#### AIM OF THE EXERCISE
Rewrite every line of the records below as a numbered list, skipping blank lines and leaving out the pictures.

#### Element lookup records
'''
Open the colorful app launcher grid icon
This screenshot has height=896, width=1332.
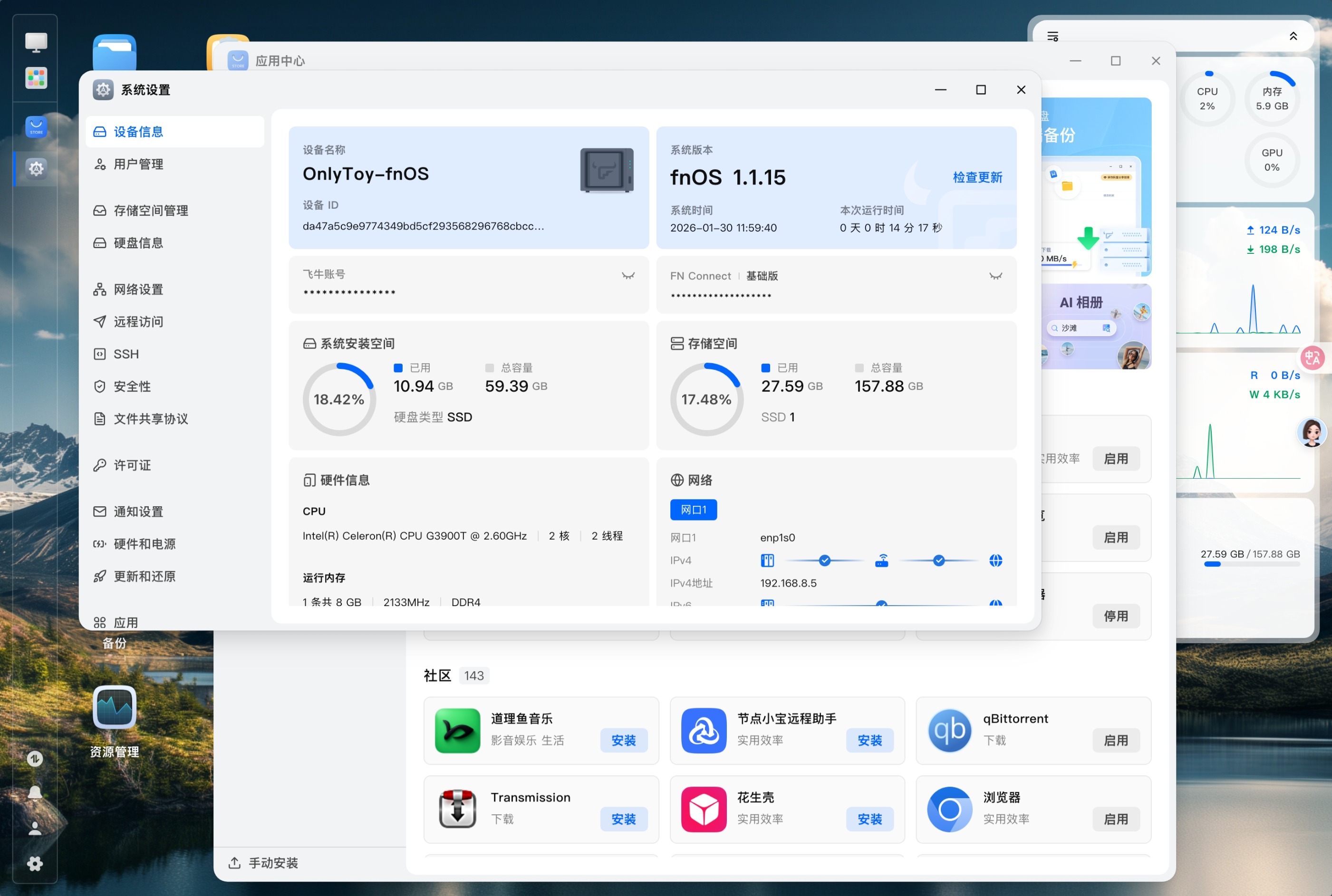point(36,78)
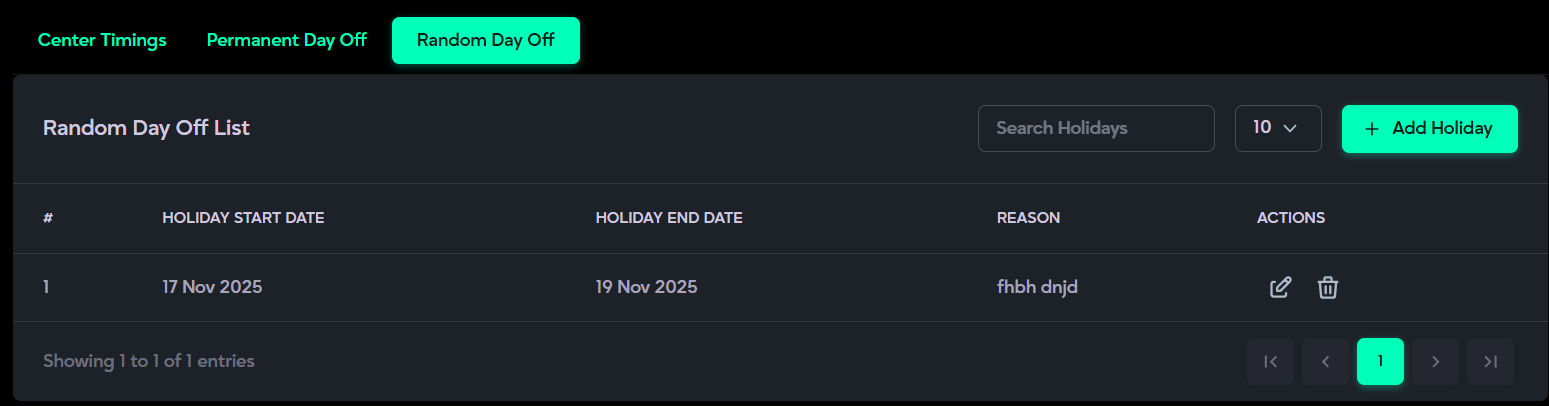
Task: Open the Center Timings tab
Action: (x=102, y=41)
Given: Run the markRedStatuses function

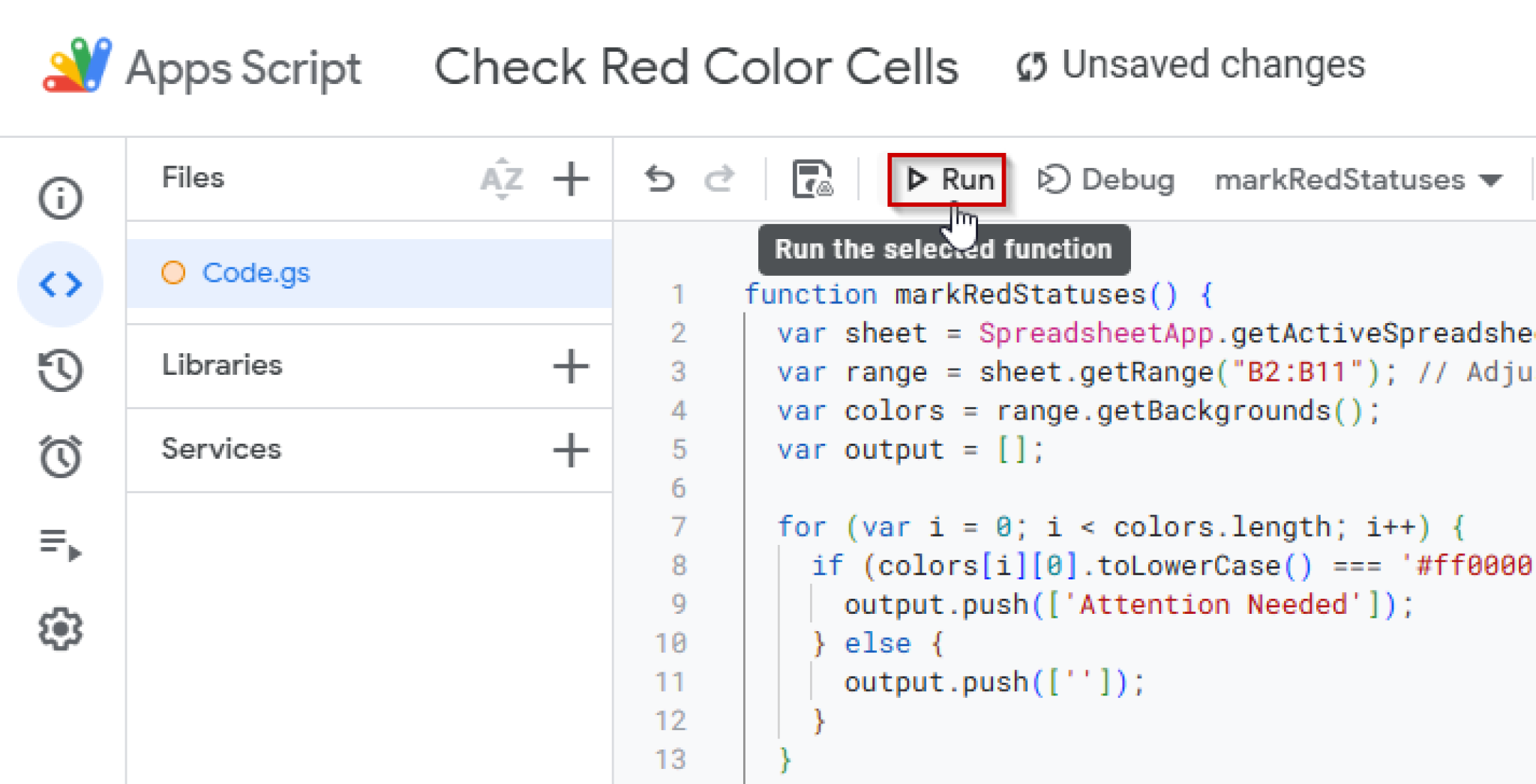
'''
#### EXPECTED OUTPUT
1. Open the colorful app launcher grid icon
2. This screenshot has height=896, width=1332.
3. point(36,78)
4. Task: Open the Center Timings tab
5. Action: (x=102, y=41)
6. Given: Run the markRedStatuses function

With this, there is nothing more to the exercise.